[Opening DATA EXTRACTS section]

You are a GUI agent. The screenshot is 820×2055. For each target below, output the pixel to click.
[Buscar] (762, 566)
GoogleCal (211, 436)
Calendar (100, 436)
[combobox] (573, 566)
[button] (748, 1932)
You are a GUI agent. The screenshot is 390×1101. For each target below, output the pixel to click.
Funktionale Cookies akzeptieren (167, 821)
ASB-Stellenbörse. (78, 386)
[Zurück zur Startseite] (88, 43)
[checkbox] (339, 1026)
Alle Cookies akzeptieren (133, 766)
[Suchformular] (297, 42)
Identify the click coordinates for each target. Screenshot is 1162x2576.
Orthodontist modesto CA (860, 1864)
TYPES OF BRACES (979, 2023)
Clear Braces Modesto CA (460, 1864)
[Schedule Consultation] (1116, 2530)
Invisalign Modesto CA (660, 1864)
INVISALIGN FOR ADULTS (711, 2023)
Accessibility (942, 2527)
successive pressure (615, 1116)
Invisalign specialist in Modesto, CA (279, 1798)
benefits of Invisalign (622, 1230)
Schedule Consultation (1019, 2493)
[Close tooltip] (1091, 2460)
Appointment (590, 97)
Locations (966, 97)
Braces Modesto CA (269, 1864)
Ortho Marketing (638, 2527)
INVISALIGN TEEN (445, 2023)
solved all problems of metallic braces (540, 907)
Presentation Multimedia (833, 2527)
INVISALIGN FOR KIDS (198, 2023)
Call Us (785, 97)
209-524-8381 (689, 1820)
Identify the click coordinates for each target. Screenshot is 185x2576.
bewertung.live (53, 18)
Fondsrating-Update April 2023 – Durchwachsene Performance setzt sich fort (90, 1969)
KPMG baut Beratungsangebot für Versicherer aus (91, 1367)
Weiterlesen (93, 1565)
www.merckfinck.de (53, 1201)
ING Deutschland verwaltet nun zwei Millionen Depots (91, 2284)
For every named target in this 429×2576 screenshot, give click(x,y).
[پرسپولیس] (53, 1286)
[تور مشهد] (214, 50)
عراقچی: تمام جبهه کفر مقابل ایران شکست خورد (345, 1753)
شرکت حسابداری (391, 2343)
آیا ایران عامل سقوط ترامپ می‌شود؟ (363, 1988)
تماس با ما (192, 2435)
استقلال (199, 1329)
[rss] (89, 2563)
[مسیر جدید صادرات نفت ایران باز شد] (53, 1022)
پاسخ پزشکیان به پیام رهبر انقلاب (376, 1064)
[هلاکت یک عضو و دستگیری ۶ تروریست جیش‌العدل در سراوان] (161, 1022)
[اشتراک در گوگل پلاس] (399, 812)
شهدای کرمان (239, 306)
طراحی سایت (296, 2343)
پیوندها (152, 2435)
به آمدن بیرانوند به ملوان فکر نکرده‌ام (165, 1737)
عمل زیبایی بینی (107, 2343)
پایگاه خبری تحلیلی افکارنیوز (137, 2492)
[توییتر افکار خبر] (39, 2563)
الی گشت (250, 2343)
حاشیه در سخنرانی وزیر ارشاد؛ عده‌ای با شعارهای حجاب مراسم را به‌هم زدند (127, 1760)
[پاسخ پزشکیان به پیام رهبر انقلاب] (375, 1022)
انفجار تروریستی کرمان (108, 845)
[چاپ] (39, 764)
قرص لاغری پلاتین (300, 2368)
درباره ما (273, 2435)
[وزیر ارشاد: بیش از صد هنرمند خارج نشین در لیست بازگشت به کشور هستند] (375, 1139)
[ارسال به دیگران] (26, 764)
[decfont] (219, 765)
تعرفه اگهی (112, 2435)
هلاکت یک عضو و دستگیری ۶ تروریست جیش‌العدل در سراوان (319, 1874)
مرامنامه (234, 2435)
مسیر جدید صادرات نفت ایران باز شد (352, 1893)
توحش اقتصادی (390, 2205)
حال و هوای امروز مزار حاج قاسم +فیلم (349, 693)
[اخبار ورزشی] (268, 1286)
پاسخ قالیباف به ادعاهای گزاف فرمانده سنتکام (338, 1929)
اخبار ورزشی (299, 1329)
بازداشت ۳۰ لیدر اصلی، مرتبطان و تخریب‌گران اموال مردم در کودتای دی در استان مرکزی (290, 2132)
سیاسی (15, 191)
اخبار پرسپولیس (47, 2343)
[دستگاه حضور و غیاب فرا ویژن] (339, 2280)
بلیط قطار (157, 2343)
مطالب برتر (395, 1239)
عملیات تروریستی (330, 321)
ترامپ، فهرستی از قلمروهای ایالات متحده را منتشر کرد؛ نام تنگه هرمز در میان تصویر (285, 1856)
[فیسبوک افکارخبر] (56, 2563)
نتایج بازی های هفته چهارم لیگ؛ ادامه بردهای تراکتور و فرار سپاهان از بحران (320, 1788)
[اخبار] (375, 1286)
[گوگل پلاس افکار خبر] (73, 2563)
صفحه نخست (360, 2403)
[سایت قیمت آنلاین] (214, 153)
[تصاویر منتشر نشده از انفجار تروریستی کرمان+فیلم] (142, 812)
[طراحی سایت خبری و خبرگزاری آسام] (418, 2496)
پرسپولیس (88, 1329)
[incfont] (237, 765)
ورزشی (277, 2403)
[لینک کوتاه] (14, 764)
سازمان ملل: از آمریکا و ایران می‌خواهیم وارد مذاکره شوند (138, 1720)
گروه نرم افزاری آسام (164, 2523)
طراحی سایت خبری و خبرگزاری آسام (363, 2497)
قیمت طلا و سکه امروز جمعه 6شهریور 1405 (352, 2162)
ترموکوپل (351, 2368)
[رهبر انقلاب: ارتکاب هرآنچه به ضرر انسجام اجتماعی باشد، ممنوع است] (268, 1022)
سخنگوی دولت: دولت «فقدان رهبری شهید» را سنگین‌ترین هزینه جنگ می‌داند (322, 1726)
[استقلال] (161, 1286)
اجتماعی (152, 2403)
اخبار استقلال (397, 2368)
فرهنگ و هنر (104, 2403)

[Closing DATA EXTRACTS section]

> [REQUIRED ACTION] What number of lines in the records hold the word "Cookies"? Reply with that number alone.

> [ANSWER TO THIS EXERCISE] 2